Their efforts were featured in a two-page spread in The Indypendent’s November issue. “The Indy provided us with hard copies of our story which we used in flyering efforts around Kingsbrook. That’s how the press helped in engaging the community,” Brown said. 

The Indypendent did a great job of bringing often ignored grassroots community voices to the fore on this issue,” said Julie Keefe, a nurse at Kingsbrook and another one of the leaders of the campaign to keep the hospital open. 

•  •  •

2020 has been a grueling year for the workers at Kingsbrook — the months spent at the height of the pandemic without adequate personal protective equipment and the struggle to mobilize the community to come to the defense of their hospital. And now that the hospital is going month-to-month, they are grappling with the uncertainty of not knowing when their lives could be turned upside down. 
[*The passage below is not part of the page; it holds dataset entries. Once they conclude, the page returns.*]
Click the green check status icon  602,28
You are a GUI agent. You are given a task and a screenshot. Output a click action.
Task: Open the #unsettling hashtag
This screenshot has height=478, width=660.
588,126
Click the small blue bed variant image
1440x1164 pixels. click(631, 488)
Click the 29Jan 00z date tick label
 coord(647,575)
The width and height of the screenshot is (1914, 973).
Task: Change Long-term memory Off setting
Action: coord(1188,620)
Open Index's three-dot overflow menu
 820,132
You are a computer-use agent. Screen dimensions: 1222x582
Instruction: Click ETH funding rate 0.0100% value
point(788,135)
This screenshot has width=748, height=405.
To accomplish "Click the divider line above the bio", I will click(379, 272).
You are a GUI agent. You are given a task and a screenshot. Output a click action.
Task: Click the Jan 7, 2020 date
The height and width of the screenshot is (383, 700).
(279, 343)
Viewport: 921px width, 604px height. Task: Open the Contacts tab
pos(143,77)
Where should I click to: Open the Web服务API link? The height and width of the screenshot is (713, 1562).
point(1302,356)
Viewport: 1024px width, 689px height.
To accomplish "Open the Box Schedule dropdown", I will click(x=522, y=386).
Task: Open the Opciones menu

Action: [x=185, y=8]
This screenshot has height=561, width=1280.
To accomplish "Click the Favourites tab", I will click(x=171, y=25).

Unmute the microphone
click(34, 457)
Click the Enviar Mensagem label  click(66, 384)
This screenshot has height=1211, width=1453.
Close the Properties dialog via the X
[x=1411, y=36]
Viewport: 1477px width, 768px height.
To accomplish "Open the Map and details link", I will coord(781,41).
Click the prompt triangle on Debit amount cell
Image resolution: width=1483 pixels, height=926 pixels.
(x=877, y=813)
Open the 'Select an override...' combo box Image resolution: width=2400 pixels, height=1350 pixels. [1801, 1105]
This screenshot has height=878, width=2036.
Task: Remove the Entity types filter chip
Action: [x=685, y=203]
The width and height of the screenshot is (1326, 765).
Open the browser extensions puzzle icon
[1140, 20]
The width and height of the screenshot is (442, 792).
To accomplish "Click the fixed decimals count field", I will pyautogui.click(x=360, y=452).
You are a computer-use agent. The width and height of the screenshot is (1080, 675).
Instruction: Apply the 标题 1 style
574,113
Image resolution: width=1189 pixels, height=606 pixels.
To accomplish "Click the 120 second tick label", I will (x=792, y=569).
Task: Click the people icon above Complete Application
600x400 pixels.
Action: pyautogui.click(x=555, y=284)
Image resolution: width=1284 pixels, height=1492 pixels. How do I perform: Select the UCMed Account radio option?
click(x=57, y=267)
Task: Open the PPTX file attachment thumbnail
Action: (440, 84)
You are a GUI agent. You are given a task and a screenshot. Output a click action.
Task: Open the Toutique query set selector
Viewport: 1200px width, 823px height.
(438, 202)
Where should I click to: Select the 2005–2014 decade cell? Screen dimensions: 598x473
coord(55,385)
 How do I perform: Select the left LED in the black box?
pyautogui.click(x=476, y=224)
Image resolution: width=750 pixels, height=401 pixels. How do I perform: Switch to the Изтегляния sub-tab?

“I’m super happy that we have an extension for our patients and our community. It needs to be done. This is what we’ve been working so hard for,” Jo Ann Brown said. “But I am quite frustrated with how information is being distributed to employees who find out their position is transferred.” 

“Everyone I talk to in 1199 [SEIU] is acting like they’re doing me a favor by keeping my job. But they’ve been completely unhelpful,” Brown added.

Kingsbrook’s workers are supposed to be notified within 30 days if they are going to be transferred (they would have been transferred, not fired, with the closure) but Brown said she was never told where she would be transferred, even though her posting at Kingsbrook was set to end December 31. 

“Maybe they knew better, that they weren’t going to close. Somebody needs to tell me something so I can make plans for myself,” she told The Indy

Brown was a key player in organizing community support for the hospital. “Now I’m pivoting to organizing the staff,” she said.